-- EXERCISE DATA follows --
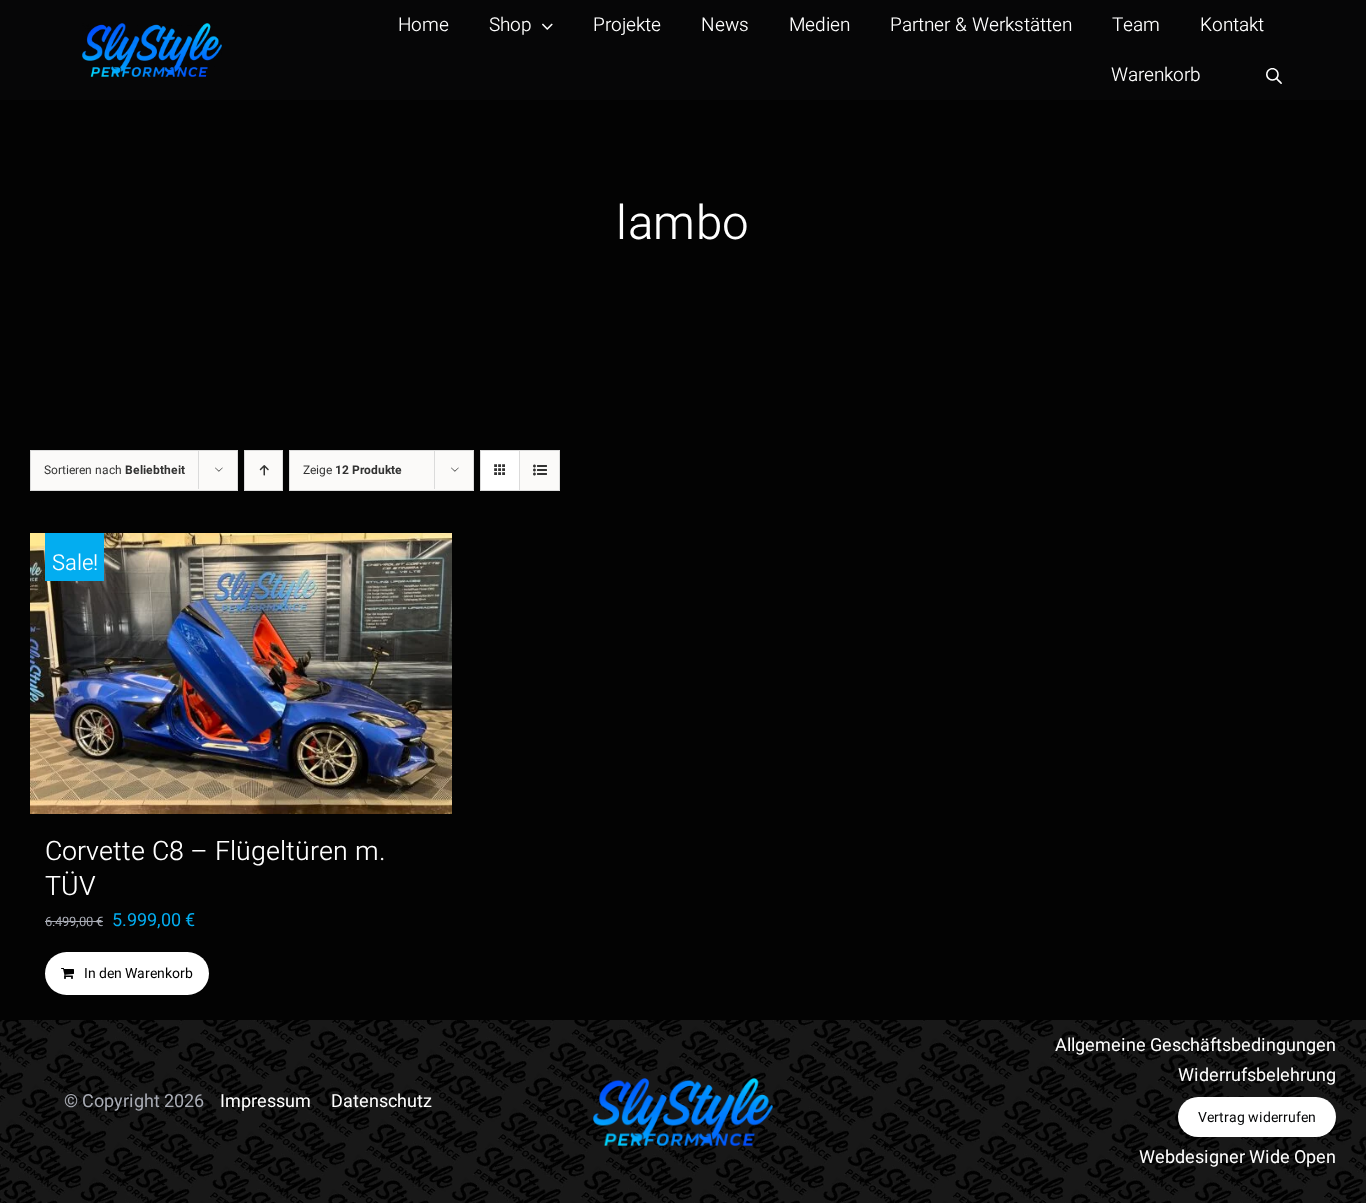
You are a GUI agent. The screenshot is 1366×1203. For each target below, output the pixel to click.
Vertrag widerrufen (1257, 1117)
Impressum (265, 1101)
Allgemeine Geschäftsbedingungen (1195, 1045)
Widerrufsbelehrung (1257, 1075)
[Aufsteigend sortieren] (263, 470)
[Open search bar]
-- EXERCISE DATA concluded --
— EXERCISE OBJECTIVE —
What is needed is an exact repetition of every entry, without the pictures.

— WRITTEN SOLUTION —
You are a GUI agent. The screenshot is 1366×1203. For each target below, output the pixel to click.
Vertrag widerrufen (1257, 1117)
Impressum (265, 1101)
Allgemeine Geschäftsbedingungen (1195, 1045)
Widerrufsbelehrung (1257, 1075)
[Aufsteigend sortieren] (263, 470)
[Open search bar]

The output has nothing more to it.